A dirlo è stata la stessa politica regionale già nel lontano 1999, quanto l’allora consigliere Antonio Flovilla svolse il ruolo di presidenza della commissione speciale di inchiesta sulla situazione amministrativa e contabile dei Consorzi. E già allora si parlava di una evidente disparità tra gli interventi effettuati sul territorio e l’enorme mole di debiti, generati quasi tutti dal fatto che una fetta consistente dei finanziamenti finivano nelle tasche dell’amministrazione piuttosto che in interventi effettivi. Quella relazione di Flovilla un ritratto impietoso, che si chiude anche con una riflessione sul futuro dei Consorzi. Riflessione che sarebbe dovuta servire come monito per il futuro, monito che a quanto pare è rimasto inascoltato. Perché a giudicare dai miliardi e dai milioni delle vecchie lire spesi dal lontano 1992 ad oggi, le spese sono sempre state ingenti. «I Consorzi della Basilicata - scriveva Flovilla nella relazione presentata in Consiglio - sono tra i più cari d’Italia», e vivono un costante e «perenne» stato di deficit finanziario. Non poche volte, infatti, la Regione ha dovuto coprire le spese di gestione. Flovilla non è leggero, parla di «gestione parassitaria di enti che vivono alla giornata, facendo correre gravi rischi alle opere irrigue per la loro incapacità ad intervenire, in quanto consumano in spese amministrative la gran parte delle risorse». Il quadro già all’epoca era parecchio grave, e la colpa è della politica stessa che ha permesso negli ultimi trent’anni «la rendita parassitaria, la speculazione, le nicchie di potere, ottenendo risultati opposti alle finalità dei Consorzi».

In pratica nella relazione si dice che gli amministratori del Consorzi sono stanti incapaci nel gestire nel migliore dei modi i bilanci, con una «assoluta inattendibilità delle previsioni in entrata» e che il personale, troppo numeroso, assorbiva più della metà delle risorse disponibili. Per non parlare dell’informatizzazione che ancora oggi lascia a desiderare.

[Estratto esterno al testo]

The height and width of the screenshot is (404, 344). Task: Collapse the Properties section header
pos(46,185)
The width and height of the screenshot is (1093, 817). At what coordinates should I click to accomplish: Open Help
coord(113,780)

Dal monito su consorzi «strutturalmente sovradimensionati» del 1999 non è cambiato quasi nulla. Debiti, operazione di mutuo e rateizzazione dei debiti sono ancora oggi all’ordine del giorno. Nel 1999 per esempio il Consorzio Bradano-Metaponto registrava quasi 72 miliardi di lire di debiti. Il Consorzio Val d’Agri invece registrò 4 miliardi e mezzo di debiti fuori bilancio. Ma alla cifra c’è da aggiungere i contenziosi, per una cifra attorno ai 23 miliardi e mezzo delle vecchie lire. Insomma, i Consorzi hanno sempre ricevuto piogge di milioni, pur ad andamenti alterni, a partire dalla loro fondazione, ma si sono confrontati con una gestione non soltanto inefficiente, ma anche inetta. «Con la più assoluta superficialità - scriveva Flovilla - i vari commissari succedutisi, non si sono mai posti il problema di considerare e determinare la reale capacità di indebitamento dei Consorzi. I bilanci di previsione del periodo 1982-1996 - continuava Flovilla - sono stati caratterizzati da diffusa inattendibilità se confrontati con i rispettivi consuntivi, bensì è costante la violazione del limite reale di indebitamento, il quale è connesso alla misura in cui l’ammontare complessivo delle entrate correnti riesce a finanziare tutte le spese correnti, comprese quelle relative ai nuovi mutui».

Insomma da questa relazione i Consorzi ne escono fuori come un apparato utile ad arricchire pochi, e certamente incapace di metter e in campo progetti utili alla tutela del territorio. Insomma, di riorganizzazione se ne parlava già più di dieci anni fa, oggi la scelta sembra essere improcrastinabile, ma il timore di un nuovo commissario “incompetente” rischierebbe di far saltare l’intero piano di riforma di Pittella.